** Dataset extract follows **

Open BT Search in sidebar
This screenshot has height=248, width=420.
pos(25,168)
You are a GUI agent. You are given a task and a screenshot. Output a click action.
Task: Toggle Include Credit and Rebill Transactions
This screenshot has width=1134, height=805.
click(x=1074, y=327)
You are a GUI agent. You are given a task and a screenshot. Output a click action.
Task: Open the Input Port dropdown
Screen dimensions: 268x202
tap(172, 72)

** End of Dataset extract **
** Dataset extract follows **

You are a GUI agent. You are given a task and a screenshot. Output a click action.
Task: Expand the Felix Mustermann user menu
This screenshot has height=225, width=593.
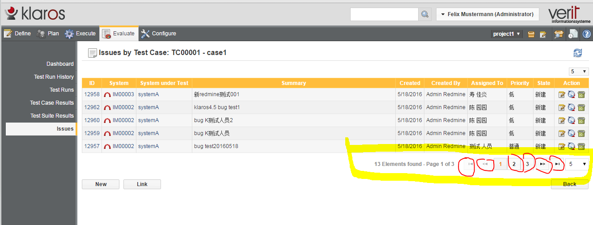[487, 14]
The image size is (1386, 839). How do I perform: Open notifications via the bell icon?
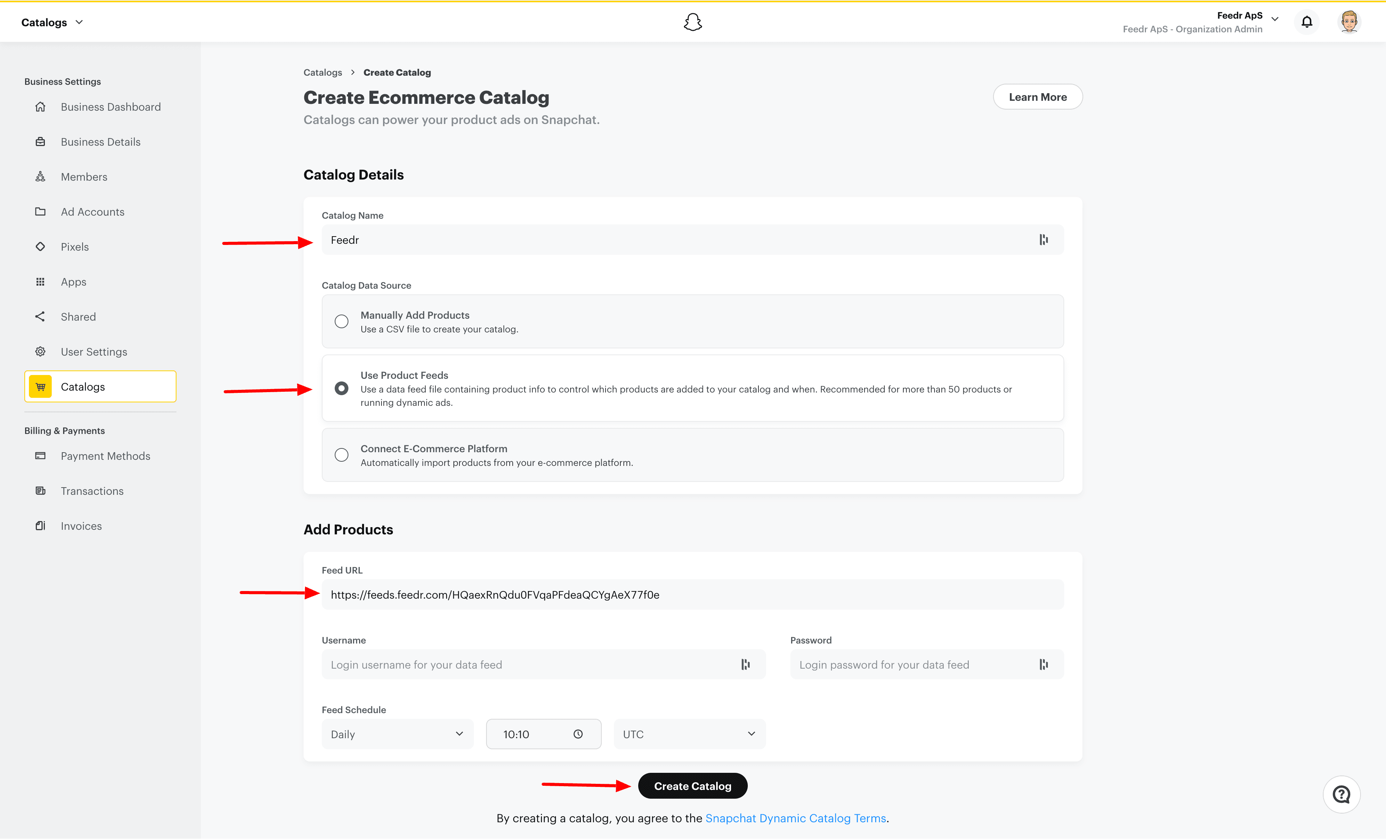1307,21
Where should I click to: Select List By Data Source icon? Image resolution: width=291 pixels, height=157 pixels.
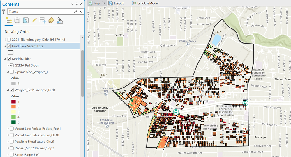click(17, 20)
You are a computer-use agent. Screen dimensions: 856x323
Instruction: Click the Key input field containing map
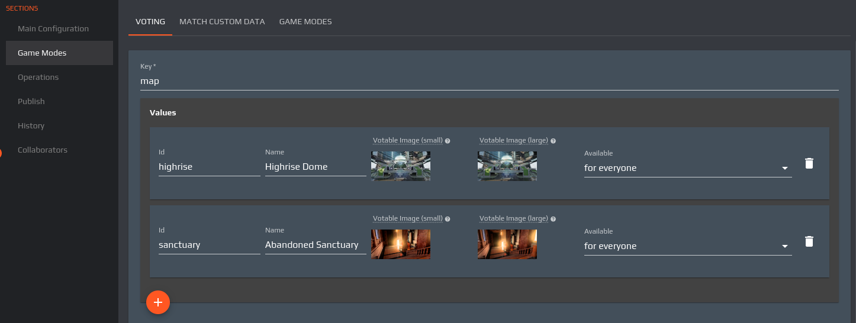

** End of Dataset extract **
** Dataset extract follows **

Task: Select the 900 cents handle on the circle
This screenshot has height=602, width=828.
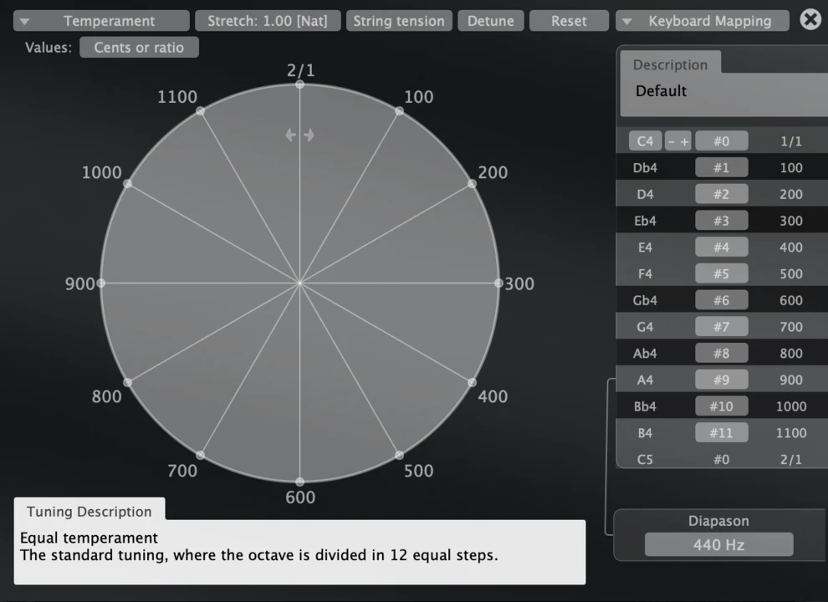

** End of Dataset extract **

Given the records above, return the lines starting at the one that holds "Task: Expand the Felix Mustermann user menu" and ending at the one that holds "Instruction: Click the", exactly, and nothing besides; leave every picture out.

Task: Expand the Felix Mustermann user menu
This screenshot has height=225, width=593.
[487, 14]
The image size is (1386, 839). How do I perform: Open notifications via the bell icon?
1307,21
Where should I click to: Select List By Data Source icon? Image resolution: width=291 pixels, height=157 pixels.
click(17, 20)
You are a computer-use agent. Screen dimensions: 856x323
Instruction: Click the Key input field containing map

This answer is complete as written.